> _What the task requires_
Quote the records verbatim from their first line through the line containing "Looking at the screenshot, I should click(x=396, y=31).", including that line.

--- Data listing ---

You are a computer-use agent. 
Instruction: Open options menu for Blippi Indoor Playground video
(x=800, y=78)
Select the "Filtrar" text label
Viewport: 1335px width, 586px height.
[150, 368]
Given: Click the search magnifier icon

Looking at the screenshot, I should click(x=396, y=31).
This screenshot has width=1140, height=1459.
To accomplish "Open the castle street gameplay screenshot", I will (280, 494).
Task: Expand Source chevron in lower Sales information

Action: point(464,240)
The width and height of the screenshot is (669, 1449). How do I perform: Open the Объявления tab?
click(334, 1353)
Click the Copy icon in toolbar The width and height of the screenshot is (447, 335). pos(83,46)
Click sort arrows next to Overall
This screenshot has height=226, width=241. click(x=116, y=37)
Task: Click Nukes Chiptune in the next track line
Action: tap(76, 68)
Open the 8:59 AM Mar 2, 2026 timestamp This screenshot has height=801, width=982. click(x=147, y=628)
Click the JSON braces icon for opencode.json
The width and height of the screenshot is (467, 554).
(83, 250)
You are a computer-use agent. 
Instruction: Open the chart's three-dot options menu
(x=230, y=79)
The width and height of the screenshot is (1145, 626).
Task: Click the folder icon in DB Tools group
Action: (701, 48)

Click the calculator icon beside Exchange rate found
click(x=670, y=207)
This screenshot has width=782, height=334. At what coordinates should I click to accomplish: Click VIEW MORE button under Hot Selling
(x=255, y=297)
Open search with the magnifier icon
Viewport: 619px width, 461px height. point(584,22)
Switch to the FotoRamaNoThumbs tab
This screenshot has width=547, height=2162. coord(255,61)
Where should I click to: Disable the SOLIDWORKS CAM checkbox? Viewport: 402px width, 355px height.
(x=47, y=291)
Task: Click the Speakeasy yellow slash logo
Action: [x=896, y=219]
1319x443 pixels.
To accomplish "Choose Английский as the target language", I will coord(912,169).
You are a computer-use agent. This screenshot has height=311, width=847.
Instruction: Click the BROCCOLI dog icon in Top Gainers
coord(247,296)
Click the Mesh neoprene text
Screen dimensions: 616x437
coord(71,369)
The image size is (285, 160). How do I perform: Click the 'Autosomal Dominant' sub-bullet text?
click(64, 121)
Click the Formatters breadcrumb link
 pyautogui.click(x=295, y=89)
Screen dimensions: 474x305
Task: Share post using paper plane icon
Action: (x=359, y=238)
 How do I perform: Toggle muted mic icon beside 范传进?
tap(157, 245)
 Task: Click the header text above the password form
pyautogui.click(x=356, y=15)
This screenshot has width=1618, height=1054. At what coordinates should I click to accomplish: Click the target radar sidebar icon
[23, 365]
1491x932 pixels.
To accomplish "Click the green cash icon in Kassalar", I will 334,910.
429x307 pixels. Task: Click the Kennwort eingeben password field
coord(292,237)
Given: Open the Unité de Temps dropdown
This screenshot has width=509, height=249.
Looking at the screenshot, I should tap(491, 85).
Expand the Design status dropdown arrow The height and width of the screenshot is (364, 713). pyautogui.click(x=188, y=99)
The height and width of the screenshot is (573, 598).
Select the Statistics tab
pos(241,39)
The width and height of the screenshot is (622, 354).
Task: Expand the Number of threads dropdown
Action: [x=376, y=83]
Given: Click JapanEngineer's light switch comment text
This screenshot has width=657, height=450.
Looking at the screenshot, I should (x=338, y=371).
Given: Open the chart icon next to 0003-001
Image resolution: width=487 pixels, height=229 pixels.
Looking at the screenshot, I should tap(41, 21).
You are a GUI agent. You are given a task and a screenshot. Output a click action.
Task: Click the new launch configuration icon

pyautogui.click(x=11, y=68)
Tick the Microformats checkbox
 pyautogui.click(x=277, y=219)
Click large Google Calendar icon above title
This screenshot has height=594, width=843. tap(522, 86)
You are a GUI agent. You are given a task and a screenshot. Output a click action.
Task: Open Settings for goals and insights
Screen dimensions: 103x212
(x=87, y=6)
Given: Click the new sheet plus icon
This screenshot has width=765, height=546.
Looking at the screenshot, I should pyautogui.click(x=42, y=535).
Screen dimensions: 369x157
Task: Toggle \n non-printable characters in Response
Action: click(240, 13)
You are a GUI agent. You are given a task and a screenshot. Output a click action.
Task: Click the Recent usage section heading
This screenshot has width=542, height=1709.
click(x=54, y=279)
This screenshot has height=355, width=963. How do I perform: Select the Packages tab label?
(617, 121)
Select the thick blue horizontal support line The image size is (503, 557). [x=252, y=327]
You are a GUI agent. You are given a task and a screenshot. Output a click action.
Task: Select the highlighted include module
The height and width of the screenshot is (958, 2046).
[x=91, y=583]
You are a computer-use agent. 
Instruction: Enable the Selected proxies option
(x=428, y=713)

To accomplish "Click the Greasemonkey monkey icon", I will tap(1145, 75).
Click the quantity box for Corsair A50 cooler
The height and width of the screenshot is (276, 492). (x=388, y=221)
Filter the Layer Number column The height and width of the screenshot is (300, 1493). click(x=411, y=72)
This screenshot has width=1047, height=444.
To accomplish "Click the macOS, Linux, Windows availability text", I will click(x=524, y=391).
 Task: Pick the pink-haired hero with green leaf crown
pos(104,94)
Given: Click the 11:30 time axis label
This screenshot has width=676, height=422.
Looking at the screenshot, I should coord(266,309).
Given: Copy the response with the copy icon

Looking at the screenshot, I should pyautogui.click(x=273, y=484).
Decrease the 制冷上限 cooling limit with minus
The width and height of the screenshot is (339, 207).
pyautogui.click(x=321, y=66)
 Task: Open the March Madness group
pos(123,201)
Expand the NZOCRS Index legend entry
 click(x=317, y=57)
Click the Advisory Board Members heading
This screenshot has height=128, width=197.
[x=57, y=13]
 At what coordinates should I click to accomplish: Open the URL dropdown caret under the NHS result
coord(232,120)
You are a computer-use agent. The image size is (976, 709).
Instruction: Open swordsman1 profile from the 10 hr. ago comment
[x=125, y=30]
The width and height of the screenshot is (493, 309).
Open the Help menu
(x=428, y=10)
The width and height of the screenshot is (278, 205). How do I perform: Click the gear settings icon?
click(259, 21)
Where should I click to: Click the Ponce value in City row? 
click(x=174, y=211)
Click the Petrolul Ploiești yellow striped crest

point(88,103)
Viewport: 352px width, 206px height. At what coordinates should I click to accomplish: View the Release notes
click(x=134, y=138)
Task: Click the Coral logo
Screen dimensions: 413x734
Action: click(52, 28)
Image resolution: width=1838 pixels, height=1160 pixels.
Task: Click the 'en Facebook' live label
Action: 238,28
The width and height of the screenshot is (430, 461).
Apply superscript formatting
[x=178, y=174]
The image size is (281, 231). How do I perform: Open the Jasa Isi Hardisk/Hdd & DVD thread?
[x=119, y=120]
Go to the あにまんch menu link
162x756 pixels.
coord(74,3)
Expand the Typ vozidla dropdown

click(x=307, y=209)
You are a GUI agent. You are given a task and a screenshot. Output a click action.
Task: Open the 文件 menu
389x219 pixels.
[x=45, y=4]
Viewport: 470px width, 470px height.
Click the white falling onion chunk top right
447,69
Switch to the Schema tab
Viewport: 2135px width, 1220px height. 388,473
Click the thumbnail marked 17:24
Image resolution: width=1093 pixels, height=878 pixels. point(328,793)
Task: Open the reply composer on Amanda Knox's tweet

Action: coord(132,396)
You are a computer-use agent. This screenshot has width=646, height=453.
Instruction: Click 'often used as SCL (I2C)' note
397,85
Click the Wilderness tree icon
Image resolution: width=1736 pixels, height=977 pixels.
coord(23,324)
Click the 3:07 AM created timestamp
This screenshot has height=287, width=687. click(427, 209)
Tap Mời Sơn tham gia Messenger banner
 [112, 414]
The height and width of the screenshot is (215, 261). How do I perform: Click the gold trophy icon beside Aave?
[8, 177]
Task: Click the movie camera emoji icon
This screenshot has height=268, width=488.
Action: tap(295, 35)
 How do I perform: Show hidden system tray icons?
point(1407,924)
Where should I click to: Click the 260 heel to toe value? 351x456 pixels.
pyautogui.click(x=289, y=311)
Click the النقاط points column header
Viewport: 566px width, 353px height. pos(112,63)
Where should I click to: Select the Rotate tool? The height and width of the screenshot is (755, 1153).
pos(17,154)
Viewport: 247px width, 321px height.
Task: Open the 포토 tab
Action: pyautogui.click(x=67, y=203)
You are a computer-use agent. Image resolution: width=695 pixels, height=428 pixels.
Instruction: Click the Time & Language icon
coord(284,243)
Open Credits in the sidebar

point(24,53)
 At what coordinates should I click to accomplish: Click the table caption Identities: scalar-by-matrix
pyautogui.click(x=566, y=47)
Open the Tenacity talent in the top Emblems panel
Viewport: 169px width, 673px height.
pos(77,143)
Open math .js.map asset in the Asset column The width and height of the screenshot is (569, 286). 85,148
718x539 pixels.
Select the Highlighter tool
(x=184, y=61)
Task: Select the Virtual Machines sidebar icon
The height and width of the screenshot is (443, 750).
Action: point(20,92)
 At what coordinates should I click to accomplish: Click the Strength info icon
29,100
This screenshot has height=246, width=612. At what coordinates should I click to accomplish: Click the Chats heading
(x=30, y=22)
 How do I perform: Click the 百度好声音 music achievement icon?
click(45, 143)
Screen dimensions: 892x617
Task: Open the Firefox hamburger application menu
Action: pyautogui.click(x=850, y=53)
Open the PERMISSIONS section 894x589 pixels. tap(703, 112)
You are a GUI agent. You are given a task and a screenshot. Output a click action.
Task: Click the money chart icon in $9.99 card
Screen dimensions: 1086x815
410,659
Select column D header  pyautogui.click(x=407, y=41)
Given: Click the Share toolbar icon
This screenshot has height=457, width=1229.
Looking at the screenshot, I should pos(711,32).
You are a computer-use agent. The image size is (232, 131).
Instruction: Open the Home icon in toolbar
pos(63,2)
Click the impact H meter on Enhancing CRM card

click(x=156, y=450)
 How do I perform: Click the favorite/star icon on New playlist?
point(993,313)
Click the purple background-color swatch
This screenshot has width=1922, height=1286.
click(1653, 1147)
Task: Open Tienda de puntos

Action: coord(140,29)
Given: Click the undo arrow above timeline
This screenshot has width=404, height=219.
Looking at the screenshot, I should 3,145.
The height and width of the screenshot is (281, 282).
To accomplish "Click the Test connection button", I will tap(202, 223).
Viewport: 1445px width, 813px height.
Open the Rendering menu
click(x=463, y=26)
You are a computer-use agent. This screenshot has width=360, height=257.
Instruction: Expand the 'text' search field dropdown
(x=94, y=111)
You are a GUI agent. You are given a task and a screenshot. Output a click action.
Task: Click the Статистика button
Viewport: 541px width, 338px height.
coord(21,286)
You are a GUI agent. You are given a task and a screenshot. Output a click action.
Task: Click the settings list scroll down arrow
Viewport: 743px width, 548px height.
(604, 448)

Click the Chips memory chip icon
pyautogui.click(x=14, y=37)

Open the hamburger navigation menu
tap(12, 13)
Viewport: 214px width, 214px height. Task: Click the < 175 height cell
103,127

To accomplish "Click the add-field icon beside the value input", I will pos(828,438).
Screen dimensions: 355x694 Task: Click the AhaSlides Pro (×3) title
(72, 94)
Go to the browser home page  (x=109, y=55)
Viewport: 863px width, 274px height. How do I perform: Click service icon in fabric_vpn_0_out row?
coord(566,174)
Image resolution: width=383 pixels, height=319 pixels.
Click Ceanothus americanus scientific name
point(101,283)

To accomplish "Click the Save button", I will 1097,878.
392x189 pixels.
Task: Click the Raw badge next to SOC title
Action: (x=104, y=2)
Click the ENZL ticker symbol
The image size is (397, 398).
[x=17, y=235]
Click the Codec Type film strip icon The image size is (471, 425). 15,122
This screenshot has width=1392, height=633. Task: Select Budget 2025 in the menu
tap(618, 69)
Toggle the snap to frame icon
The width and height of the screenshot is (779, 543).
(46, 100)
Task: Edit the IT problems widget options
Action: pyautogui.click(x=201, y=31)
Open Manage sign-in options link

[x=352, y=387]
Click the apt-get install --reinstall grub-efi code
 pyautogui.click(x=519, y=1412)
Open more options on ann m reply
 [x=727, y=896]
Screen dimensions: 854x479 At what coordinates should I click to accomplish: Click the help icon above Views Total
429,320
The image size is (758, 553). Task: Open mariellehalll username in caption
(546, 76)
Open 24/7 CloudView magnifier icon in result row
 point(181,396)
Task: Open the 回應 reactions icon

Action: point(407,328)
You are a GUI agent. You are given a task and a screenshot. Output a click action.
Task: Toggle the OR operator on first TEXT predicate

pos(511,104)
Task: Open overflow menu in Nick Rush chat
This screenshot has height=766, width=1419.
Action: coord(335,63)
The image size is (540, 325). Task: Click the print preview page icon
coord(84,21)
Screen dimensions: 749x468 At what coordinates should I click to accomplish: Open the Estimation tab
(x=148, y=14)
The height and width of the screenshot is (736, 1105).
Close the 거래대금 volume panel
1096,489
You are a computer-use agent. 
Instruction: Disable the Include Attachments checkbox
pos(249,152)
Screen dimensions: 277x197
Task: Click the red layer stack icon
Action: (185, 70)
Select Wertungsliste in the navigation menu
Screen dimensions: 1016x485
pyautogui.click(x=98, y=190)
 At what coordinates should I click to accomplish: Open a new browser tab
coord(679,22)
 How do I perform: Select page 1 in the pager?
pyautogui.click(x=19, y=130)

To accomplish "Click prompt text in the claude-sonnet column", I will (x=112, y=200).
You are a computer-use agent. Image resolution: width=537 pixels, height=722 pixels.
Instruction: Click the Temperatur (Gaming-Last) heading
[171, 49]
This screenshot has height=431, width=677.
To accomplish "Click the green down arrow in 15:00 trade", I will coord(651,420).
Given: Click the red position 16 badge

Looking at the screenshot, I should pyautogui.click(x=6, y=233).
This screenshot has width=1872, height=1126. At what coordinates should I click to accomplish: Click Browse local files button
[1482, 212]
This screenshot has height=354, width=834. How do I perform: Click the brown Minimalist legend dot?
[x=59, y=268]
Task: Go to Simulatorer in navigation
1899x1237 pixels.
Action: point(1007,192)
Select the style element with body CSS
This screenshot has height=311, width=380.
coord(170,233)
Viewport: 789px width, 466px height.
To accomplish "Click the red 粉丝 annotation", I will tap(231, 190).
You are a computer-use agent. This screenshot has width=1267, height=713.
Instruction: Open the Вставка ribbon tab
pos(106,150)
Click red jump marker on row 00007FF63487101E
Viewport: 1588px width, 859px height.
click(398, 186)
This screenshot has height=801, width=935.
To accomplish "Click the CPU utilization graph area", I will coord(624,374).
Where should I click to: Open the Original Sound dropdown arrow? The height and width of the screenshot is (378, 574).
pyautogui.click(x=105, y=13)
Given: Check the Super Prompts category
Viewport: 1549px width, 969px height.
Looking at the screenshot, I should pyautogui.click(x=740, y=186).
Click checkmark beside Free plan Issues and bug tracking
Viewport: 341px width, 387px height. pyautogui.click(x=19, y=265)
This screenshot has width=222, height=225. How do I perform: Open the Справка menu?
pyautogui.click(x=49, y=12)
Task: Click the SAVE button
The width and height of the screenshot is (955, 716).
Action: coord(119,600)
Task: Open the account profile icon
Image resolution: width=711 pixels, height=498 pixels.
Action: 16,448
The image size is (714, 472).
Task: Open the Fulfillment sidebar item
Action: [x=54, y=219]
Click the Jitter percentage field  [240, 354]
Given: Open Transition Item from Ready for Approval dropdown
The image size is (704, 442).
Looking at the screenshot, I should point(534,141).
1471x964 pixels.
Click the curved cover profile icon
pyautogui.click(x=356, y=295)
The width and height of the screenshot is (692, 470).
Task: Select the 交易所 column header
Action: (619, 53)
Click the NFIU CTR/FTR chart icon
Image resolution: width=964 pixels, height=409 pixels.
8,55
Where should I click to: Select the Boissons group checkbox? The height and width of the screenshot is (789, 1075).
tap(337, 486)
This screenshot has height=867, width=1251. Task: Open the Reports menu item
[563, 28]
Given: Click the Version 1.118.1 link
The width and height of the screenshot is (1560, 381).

---

> _Answer to this exercise_
You are a computer-use agent. 
Instruction: Open options menu for Blippi Indoor Playground video
(x=800, y=78)
Select the "Filtrar" text label
Viewport: 1335px width, 586px height.
[150, 368]
Given: Click the search magnifier icon

Looking at the screenshot, I should click(x=396, y=31).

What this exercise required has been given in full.